Typically, a gap exists between the stack VMA and its neighboring VMA, as the kernel enforces a stack guard. In this scenario, when expanding the stack, only the pivot value in the maple node needs updating, a process that can be performed atomically. However, if the neighboring VMA also possesses the MAP_GROWSDOWN flag, no stack guard is enforced.

int expand_downwards(struct vm_area_struct *vma, unsigned long address)
{
	// ...

	if (prev) {
		if (!(prev->vm_flags & VM_GROWSDOWN) &&
		    vma_is_accessible(prev) &&
		    (address - prev->vm_end < stack_guard_gap))
			return -ENOMEM;
	}

	// ...
}

As a result, the stack expansion can eliminate the gap. In such situations, the gap interval within the maple node must be removed. As the maple tree is RCU-safe, overwriting the node in-place is not possible. Instead, a new node is created, triggering node replacement, and the old node is subsequently destroyed using an RCU callback.

static inline void mas_wr_modify(struct ma_wr_state *wr_mas)
{
	// ...

	if ((wr_mas->offset_end - mas->offset <= 1) &&
	    mas_wr_slot_store(wr_mas))           // <-- in-place update
		return;
	else if (mas_wr_node_store(wr_mas))      // <-- node replacement
		return;

	// ...
}

The RCU callback is invoked only after all pre-existing RCU critical sections have concluded. However, the issue arises when accessing VMAs, as only the MM read lock is held, and it does not enter the RCU critical section (according to Rule A1). Consequently, in theory, the callback could be invoked at any time, resulting in the freeing of the old maple node. However, pointers to the old node may have already been fetched, leading to a use-after-free bug when attempting subsequent access to it.

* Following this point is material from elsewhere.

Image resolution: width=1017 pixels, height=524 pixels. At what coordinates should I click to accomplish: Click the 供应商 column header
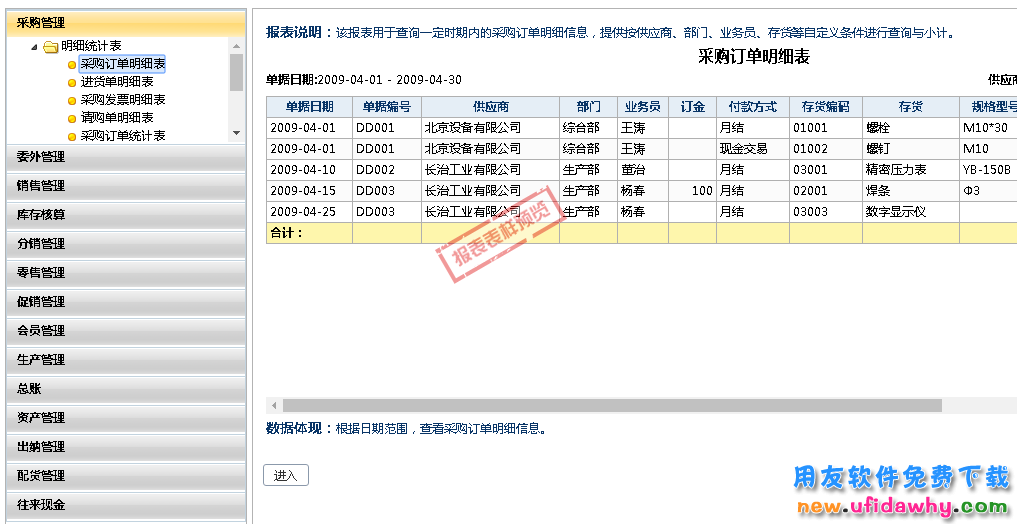click(490, 107)
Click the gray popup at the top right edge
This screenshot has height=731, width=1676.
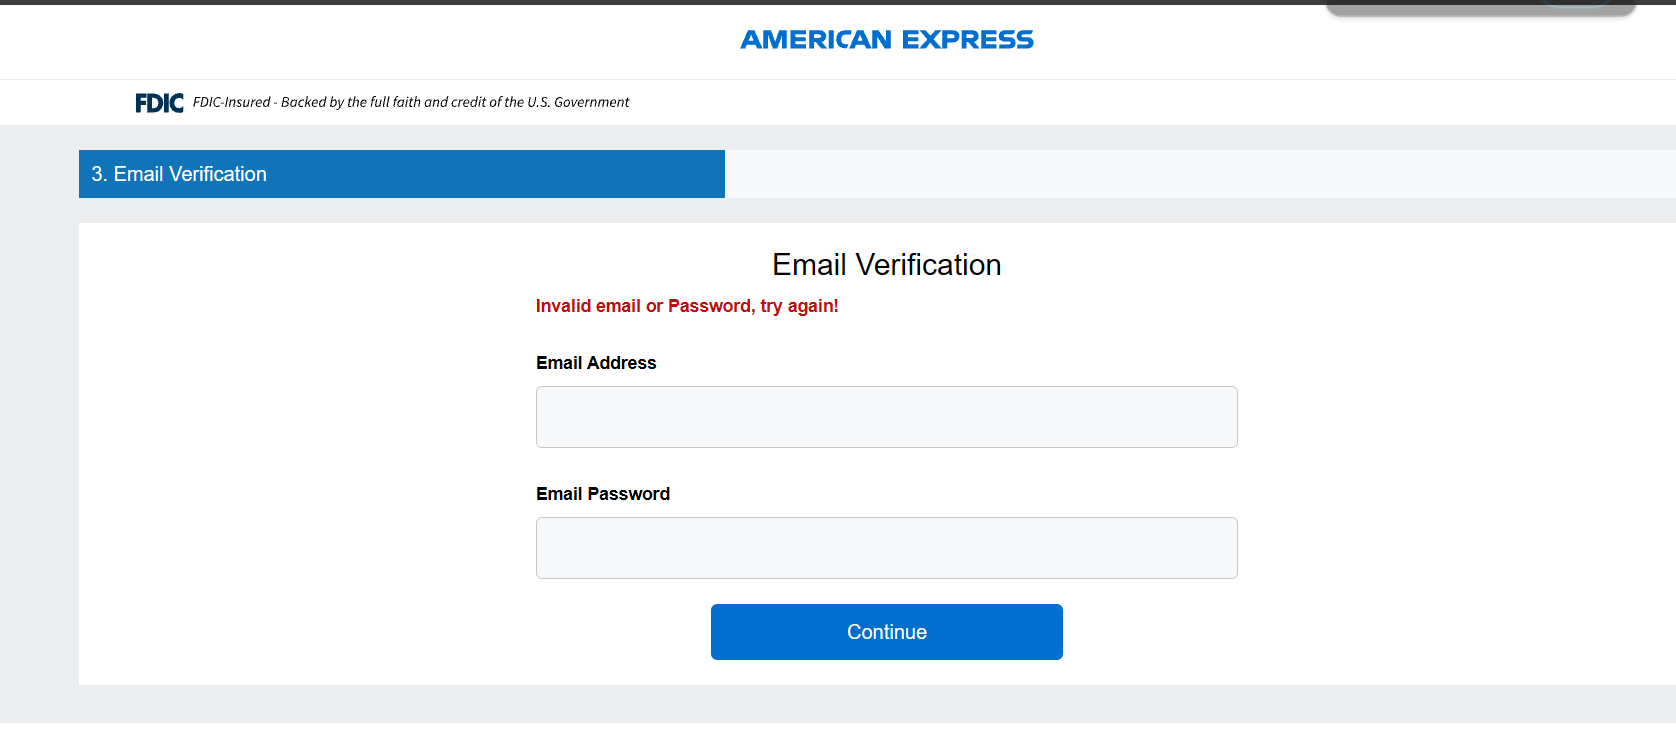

The backtrace where use-after-free (UAF) occurs is shown below:

  - CPU 0 -                                        - CPU 1 -

  mm_read_lock()                                    mm_read_lock()
  expand_stack()                                    find_vma_prev()
    expand_downwards()                                mas_walk()
      mas_store_prealloc()                              mas_state_walk()
        mas_wr_story_entry()                              mas_start()
          mas_wr_modify()                                   mas_root()
            mas_wr_node_store()                               node = rcu_dereference_check()
              mas_replace()                                   [ The node pointer is recorded ]
                mas_free()
                  ma_free_rcu()
                    call_rcu(&mt_free_rcu)
                    [ The node is dead ]
  mm_read_unlock()

  [ Wait for the next RCU grace period.. ]
  rcu_do_batch()                                      mas_prev()
    mt_free_rcu()                                       mas_prev_entry()
      kmem_cache_free()                                   mas_prev_nentry()
      [ The node is freed ]                                 mas_slot()
                                                              mt_slot()
                                                                rcu_dereference_check(node->..)
                                                                [ UAF occurs here ]
                                                    mm_read_unlock()

Fix

I reported this vulnerability to the Linux kernel security team on June 15th. Following that, the process of addressing this bug was led by Linus Torvalds. Given its complexity, it took nearly two weeks to develop a set of patches that received consensus.

On June 28th, during the merge window for Linux kernel 6.5, the fix was merged into Linus' tree. Linus provided a comprehensive merge message to elucidate the patch series from a technical perspective.

These patches were subsequently backported to stable kernels (6.1.37, 6.3.11, and 6.4.1), effectively resolving the "Stack Rot" bug on July 1st.

Exploit

The exploit primarily focuses on the Google kCTF challenge, specifically when neither CONFIG_PREEMPT nor CONFIG_SLAB_MERGE_DEFAULT is set. To exploit StackRot, the most important task is to locate a VMA iteration that fulfills the following criteria:

  1. The iteration's timing can be controlled. This control allows us to ensure that the RCU grace period concludes during the VMA iteration.
  2. The iteration retrieves specific information from the VMA structure, and returns the information to the userspace. This feature enables us to exploit the UAF vulnerability of the maple node to leak some kernel addresses.
  3. The iteration invokes certain function pointers in the VMA structure. This particular capability allows us to exploit the UAF of the maple node to control the kernel-mode program counter (PC).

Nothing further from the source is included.